Fragmento:
· · ·

Un correlato poético (no una equivalencia) de este párrafo se aprecia en la novela que estoy leyendo ahora y de la que hablaré mañana, escrita por autor joven, buen auriga, al que saludamos:

'El sol completa su declive tiñendo el horizonte de color oro viejo. Está al final del camino, la última luz filtrándose entre los pinos, la dolorosa incapacidad de controlar los efectos de las palabras. Las palabras nombran el mundo, dice Fernando. Las palabras ponen nombre a los sentimientos. Pero hay todo un universo fuera del alcance de las palabras. Una fuerza soterrada que nace del estómago y se aprieta en la sien y avanza hasta la garganta que tiembla porque no sabe elegir cuál es la palabra adecuada.

Están a dos kilómetros del pueblo. Llevan las sandalias manchadas de polvo. Detrás de la curva, tras el recoveco que forma la jara y los matorrales de brezo, tibio y oscuro como un destino oculto, les espera el dique, las aguas sedosas que reflejan una luna redonda, enorme, blanca.

Se acercan a la orilla. Acaban de besarse. Ella le acaricia la cara. Se escuchan los grillos, el silencio, el sonido sereno del agua. Comienza a destrabarle los botones. Se separa. Desanuda las lazadas de sus tirantes y la piel es oscura y el vestido claro y de repente todo es oscuro delante de él, que tirita sin que haga frío. NO DIGAS NADA, se dice. NO LA LLAMES; NO HABLES. Ella se ha dado la vuelta y entra suavemente en la quietud del agua.

Se detiene y mira atrás. NO DIGAS NADA, piensa, POR FAVOR, NO DIGAS NADA. Le tiende la mano. Y él se la estrecha, libre de la camisa, el pantalón y el futuro; se acerca sin ropa y se deja atraer como si penetrara en un bosque tenebroso, sin llamarla ni hablar ni decirle nada, en una cueva sin ruido ni tiempo presente.

Justo al borde de la luz, ella brilla con luminosidad propia. Y arde, se extiende, funde la cabeza en su regazo y los cabellos en el agua y los brazos en las manos y el fuego que no cesa sino que se contagia, ladra, fluye en la superficie corrompida por el salvaje y tierno movimiento.

Hay un silencio absoluto y un sonido absoluto y una carencia y una luz absolutas en el límite franqueado por las insuficientes palabras. Ninguno de los dos escucha a los perros.

· · ·

Datos:
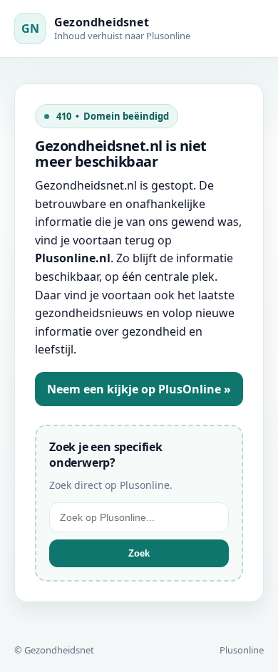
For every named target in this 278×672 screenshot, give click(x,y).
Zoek (139, 553)
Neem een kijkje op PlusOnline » (139, 389)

· · ·

Instrucciones:
1: Según el fragmento, ¿a qué distancia del pueblo se encuentran los dos personajes?
2: Indica, por favor, si cada afirmación coincide con el fragmento, y cita las palabras que lo deciden: (a) Las sandalias de los personajes están manchadas de barro. (b) Las aguas reflejan una luna redonda, enorme y blanca. (c) Los dos personajes escuchan a los perros.

Respuestas:
1: A dos kilómetros.

2:
(a) No: «Llevan las sandalias manchadas de polvo.»
(b) Sí: «las aguas sedosas que reflejan una luna redonda, enorme, blanca.»
(c) No: «Ninguno de los dos escucha a los perros.»